Compilation album by The Pastels
- Released: 1988
- Recorded: 1983–1985
- Genre: Indie pop, jangle pop, post-punk
- Label: Gasatanka

The Pastels chronology
| Up for a Bit with The Pastels (1987) | Suck on the Pastels (1988) | Sittin' Pretty (1989) |

= Suck on the Pastels =

Suck on the Pastels is a compilation album by The Pastels, released in 1988. It consists of a number of singles and B-sides released by the band between 1983 and 1985, as well as three tracks from a BBC session recorded in 1984. Tracks 4, 6 and 7 come from this session. The Rough Guide to Rock writes that it "served to maintain the band's profile during a largely unproductive 1988."

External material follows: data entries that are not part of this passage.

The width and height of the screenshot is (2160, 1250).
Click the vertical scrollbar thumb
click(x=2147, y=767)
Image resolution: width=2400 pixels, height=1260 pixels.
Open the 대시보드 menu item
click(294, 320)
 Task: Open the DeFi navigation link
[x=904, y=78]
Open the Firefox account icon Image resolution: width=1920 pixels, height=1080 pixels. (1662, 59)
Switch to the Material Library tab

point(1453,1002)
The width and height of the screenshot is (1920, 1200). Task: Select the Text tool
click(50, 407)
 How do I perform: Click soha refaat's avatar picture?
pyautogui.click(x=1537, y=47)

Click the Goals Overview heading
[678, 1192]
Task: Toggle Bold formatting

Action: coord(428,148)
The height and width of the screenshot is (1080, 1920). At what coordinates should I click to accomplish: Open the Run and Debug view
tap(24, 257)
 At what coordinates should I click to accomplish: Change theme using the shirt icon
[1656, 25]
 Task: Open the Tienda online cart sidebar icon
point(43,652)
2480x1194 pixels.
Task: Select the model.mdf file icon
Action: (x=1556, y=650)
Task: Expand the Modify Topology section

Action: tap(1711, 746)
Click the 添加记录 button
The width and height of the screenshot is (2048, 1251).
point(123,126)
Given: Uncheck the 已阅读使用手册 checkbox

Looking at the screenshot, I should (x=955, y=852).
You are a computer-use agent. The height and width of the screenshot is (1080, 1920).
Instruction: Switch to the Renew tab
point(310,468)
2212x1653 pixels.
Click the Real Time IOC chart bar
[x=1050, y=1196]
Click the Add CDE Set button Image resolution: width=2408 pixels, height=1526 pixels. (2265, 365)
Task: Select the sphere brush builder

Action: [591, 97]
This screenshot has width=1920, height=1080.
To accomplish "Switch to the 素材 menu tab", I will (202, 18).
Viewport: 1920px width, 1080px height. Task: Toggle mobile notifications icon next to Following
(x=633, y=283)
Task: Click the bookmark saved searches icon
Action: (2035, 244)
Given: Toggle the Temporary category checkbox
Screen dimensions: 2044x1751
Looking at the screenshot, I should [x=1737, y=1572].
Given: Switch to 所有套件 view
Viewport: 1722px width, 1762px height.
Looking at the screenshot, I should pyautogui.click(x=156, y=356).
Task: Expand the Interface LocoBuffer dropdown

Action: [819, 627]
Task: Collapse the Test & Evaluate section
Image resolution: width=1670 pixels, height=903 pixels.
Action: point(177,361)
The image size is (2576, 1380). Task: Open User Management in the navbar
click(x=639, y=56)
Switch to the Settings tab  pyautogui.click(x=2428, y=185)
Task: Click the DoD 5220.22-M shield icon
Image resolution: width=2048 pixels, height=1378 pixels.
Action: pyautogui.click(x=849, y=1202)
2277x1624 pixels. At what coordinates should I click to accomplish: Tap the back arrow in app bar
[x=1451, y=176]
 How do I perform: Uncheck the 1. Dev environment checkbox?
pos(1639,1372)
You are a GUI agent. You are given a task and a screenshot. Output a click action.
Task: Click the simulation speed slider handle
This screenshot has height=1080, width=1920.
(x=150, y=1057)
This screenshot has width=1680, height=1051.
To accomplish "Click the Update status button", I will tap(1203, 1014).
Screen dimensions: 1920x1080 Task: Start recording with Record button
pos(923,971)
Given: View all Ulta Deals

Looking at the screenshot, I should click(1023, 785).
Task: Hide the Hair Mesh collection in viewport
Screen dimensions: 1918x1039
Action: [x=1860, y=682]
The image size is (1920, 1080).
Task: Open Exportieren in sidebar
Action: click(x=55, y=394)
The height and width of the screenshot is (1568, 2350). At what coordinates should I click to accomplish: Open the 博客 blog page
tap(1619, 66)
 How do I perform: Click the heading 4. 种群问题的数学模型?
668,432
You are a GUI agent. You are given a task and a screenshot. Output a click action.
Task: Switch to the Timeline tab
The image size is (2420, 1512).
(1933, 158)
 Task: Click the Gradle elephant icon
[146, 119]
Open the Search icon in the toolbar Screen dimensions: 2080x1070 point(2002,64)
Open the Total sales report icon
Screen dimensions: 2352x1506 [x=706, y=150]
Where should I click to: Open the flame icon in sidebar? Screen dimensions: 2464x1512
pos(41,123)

Like Sittin' Pretty, the album is currently out of print.

Professional ratings
Review scores
| Source | Rating |
| Allmusic | link |

== Track listing ==
1. "Baby Honey"
2. "I Wonder Why"
3. "Something Going On"
4. "Million Tears"
5. "Surprise Me"
6. "She Always Cries on Sunday"
7. "Baby Honey"
8. "I'm Alright With You"
9. "Couldn't Care Less"
10. "What's It Worth"

==Personnel==
- Stephen McRobbie ( Stephen Pastel) – lead vocals, guitar
- Brian Taylor (a.k.a. Brian Superstar) – guitar
- Martin Hayward – bass, vocals
- Annabel Wright – vocals, organ, artwork
- Bernice Simpson – drums
- Sandy Forbes – drums on "Something Going On"
- Jill Bryson – backing vocals on "I Wonder Why"
- Rose McDowall – backing vocals on "I Wonder Why"

== Notes ==

- Tracks 1, 4 and 5 originally released on the 1984 single Million Tears
- Track 2 originally released as a single in 1983
- Track 3 originally released as a single in 1984
- Tracks 8, 9 and 10 originally released on the 1985 single I'm Alright With You
- Tracks 4, 6 and 7 recorded for a David Jensen BBC session on 1 July 1984, previously unreleased

The BBC session tracks were not originally broadcast. One song from the session; "Twenty Five Unfinished Plays", an early version of their 1986 single "Truck Train Tractor", has never been released but is available online.

The original version of "Million Tears" from the single is not included but is available on several Various Artists compilations.